SUPPLIED PASSAGE.
===
This option offers the broadest exploration of a diversity of ideas, literature, and theories. Courses are offered in all three terms: fall, winter, summer.
24 credits of course work.

18 credits of coursework for exposure to a diversity of ideas, literature, and theories
+ a Major Research Paper of 50 to 75 pages (6 credits).
The Major Research Paper affords students the opportunity to pursue their own original, critical research project under the supervision of a faculty member of the GPE.
A structured proposal is required and must be approved by both the supervisor and the Graduate Study Committee

12 credits of coursework
+ a Master’s Thesis (12 credits).
The Master’s Thesis requires the highest level of original, critical research and analysis. Under the supervision of a faculty member, the thesis should be 100-120 pages and must be defended orally in front of a committee of external examiners. Prior to undertaking the thesis, a formal proposal is required and must be approved by both the supervisor and the Graduate Study Committee.

Note: Given its length and difficulty, the MA Thesis usually necessitates one or more terms of enrolment at the student’s expense beyond the regular degree length of three terms.

PhD

Fulfilling the PhD degree requires 18 credits of coursework to be completed. Of these 18 credits, at least 12 credits are normally taken in the PhD I year, and the remaining in the PhD II year.

All PhD candidates are required to demonstrate some acquaintance with pre-1798 writing. This may be done either by:

(a) presenting evidence of successful completion of 6 credits (2 semesters or a full course) based on pre-1798 writings at the MA level
OR
(b) successful completion of at least 3 credits based on pre-1798 writings during the PhD I or PhD II years, the assumption being that once at the PhD level, the student has accumulated the equivalent of at least 3 credits worth of pre-1798 material.

Literary Research Methods

This course is required for PhD candidates who did not take a similar or “Research Methods” course in their MA. Consult the Program Director for additional information.

Second Language

Any student of English Literature beyond the MA level must have some working competence (at least reading comprehension/translation) in at least one language other than English.

All PhD students are required to demonstrate a reading knowledge of French (or of a language other than English demonstrably relevant to their approved course of study), by passing the program's translation exam.

Dissertation Proposal Seminar

  • Enrolment is limited to students who have passed Comp 1: Major Field and Comp 2: Dissertation Subfields.
===
EXCERPTED DATA.
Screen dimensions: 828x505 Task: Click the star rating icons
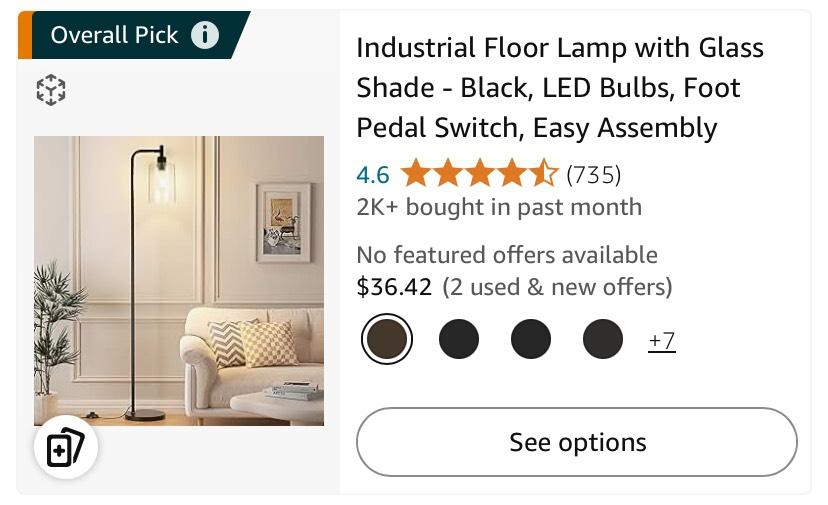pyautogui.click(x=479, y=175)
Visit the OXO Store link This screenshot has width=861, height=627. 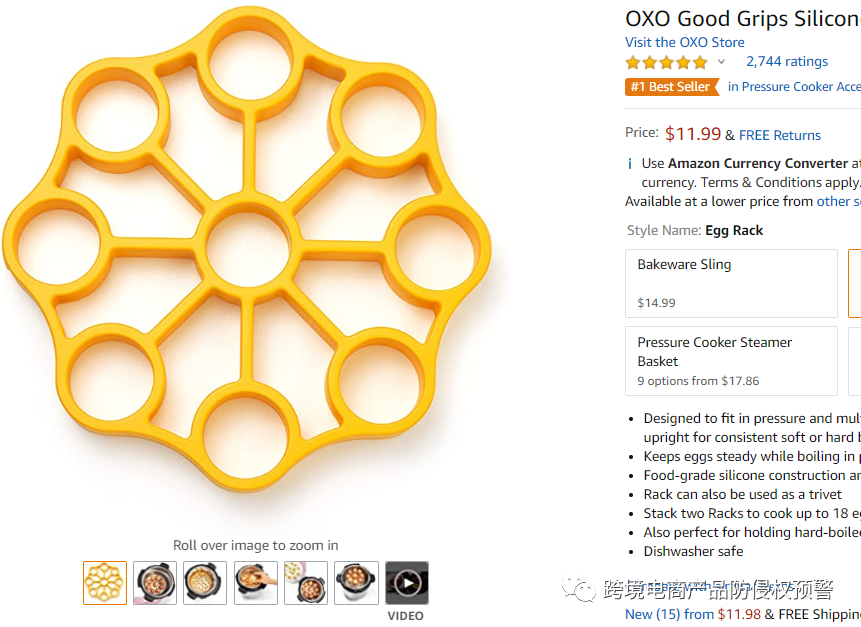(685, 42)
===
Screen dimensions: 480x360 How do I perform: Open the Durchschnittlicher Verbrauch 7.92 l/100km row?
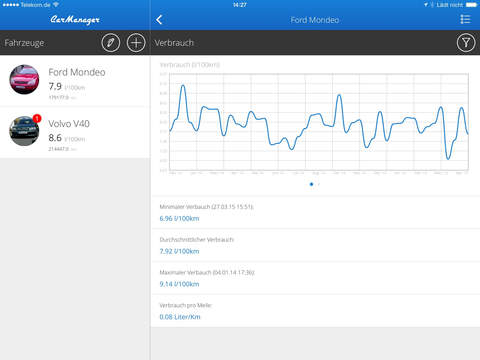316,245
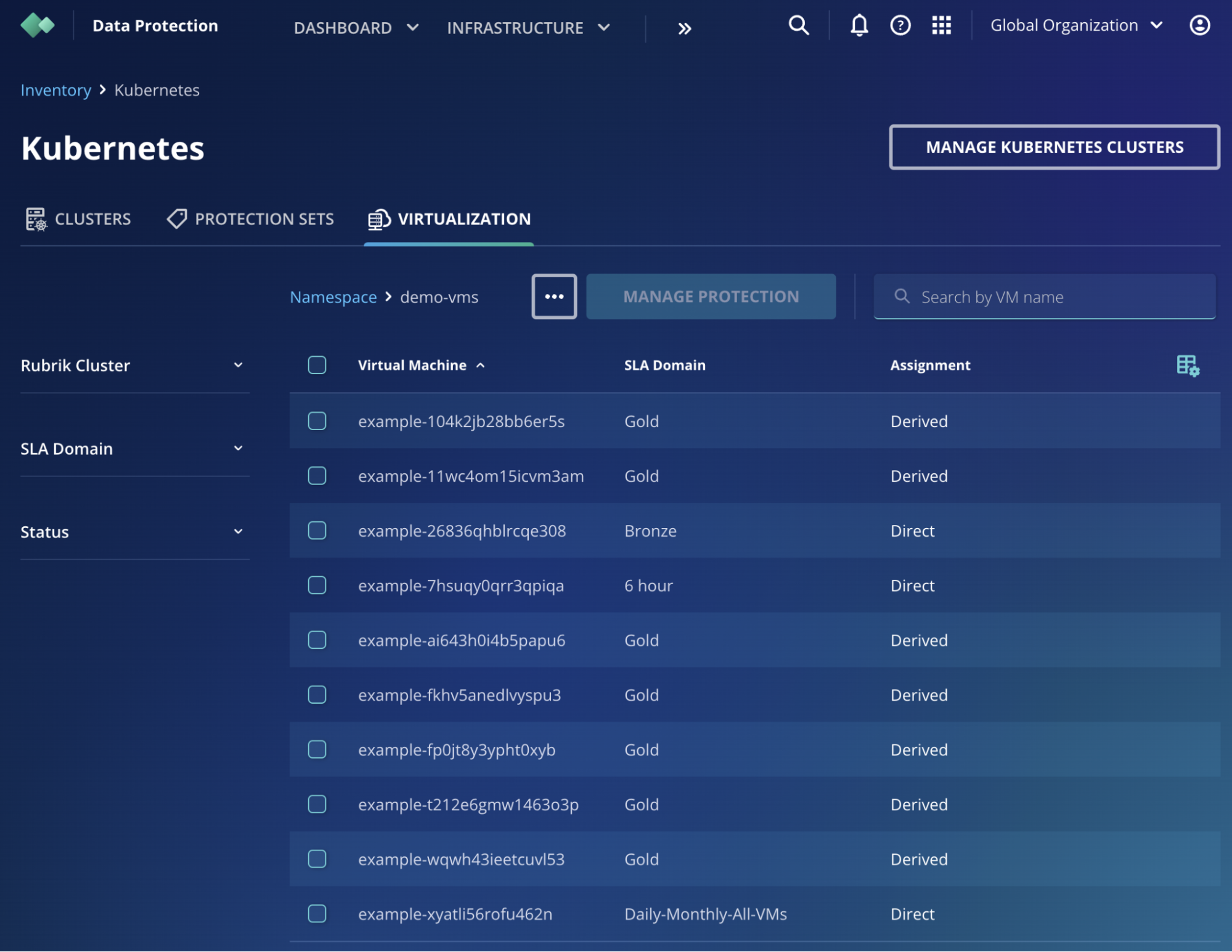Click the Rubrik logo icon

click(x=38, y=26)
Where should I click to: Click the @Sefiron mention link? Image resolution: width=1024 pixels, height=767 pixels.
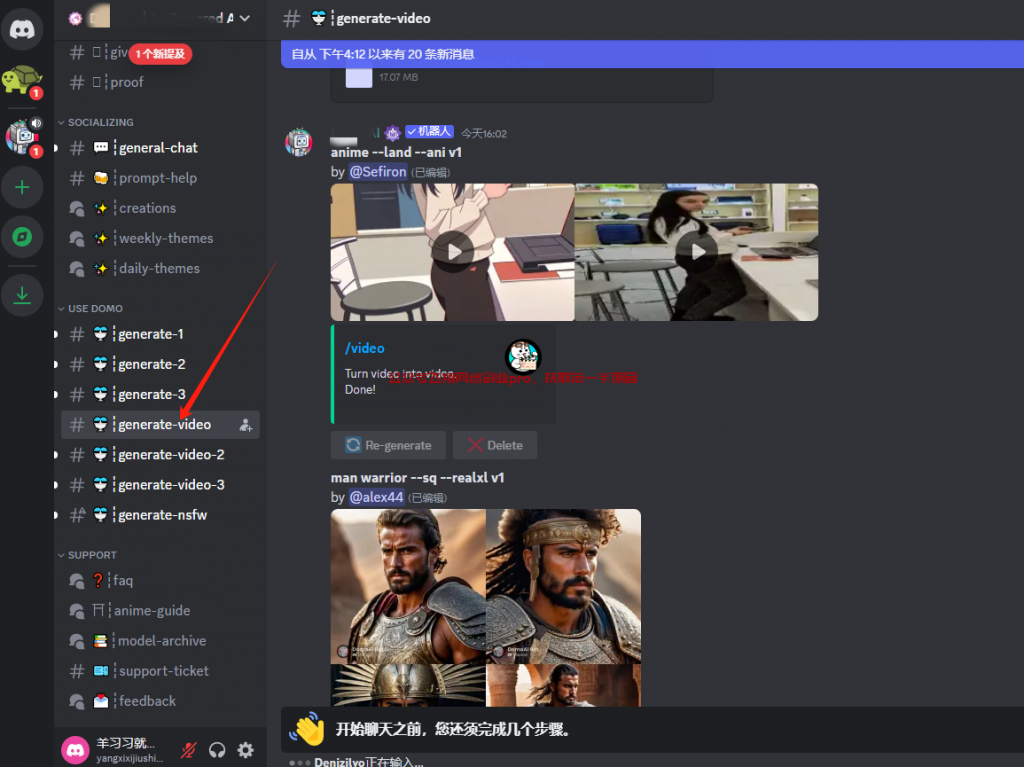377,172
===
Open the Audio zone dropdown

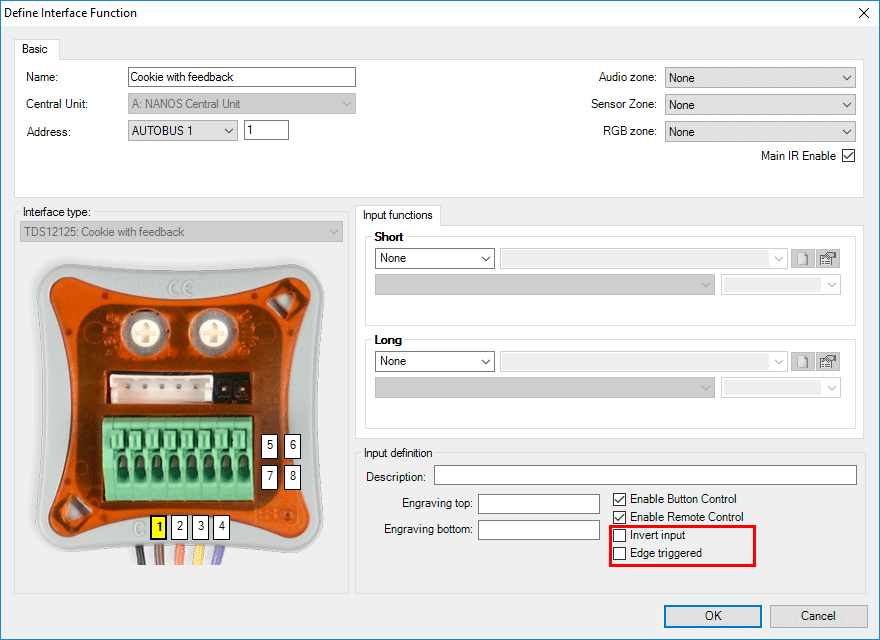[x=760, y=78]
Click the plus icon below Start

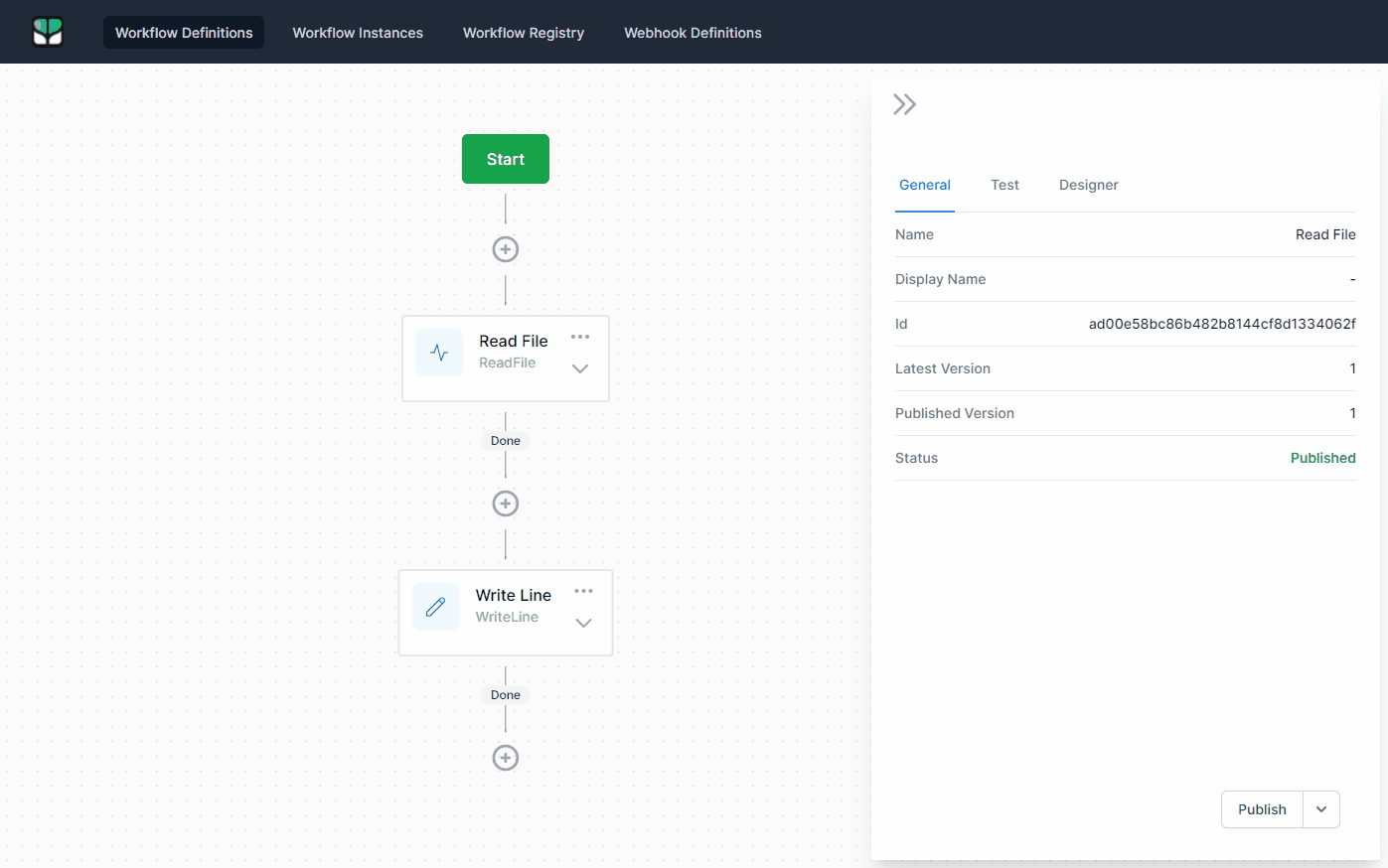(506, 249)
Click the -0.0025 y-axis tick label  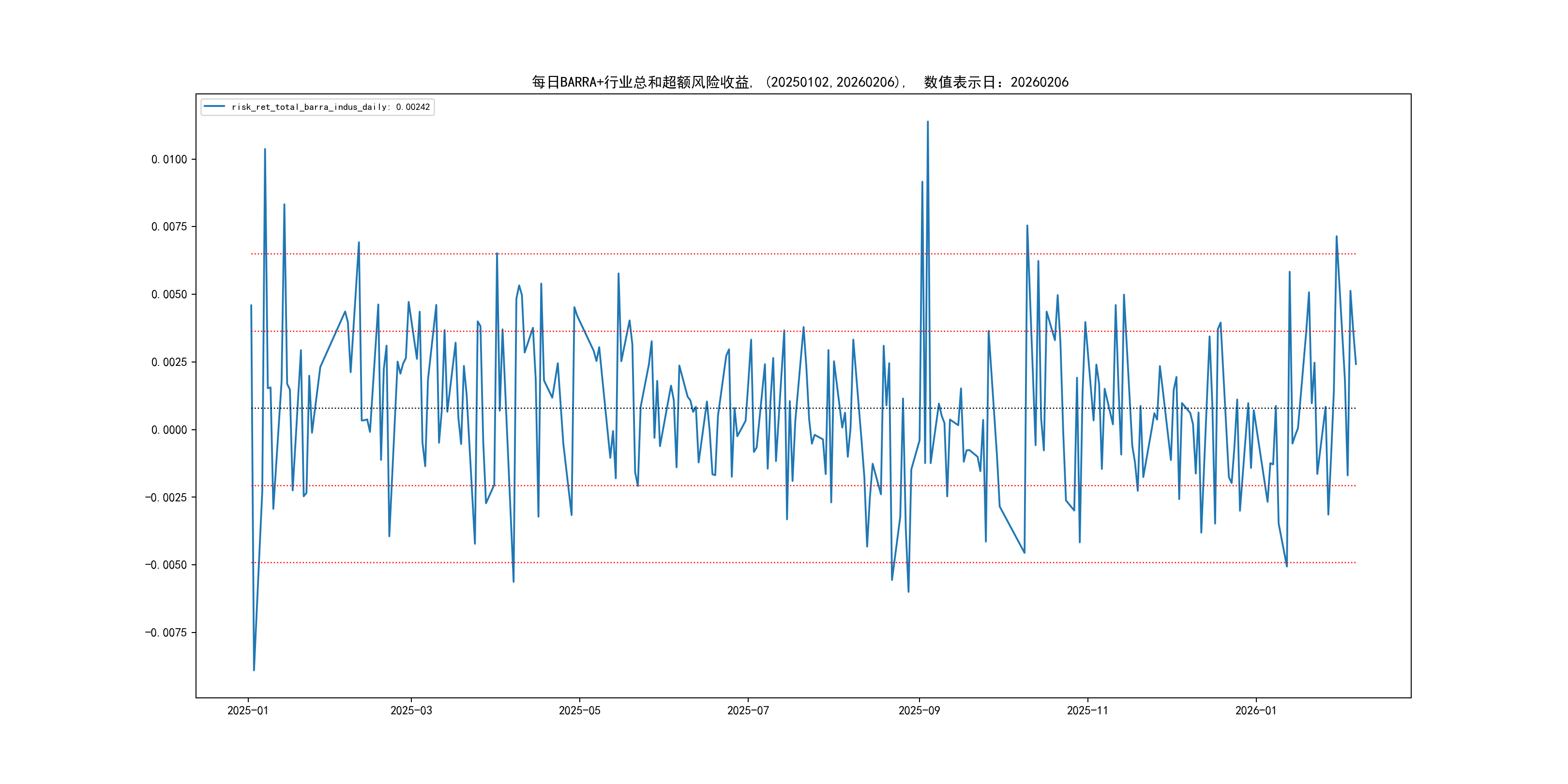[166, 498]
===
In the program requirements text, list every heading that comes after the heading "PhD".

FINISHED EXERCISE.
Literary Research Methods
Second Language
Dissertation Proposal Seminar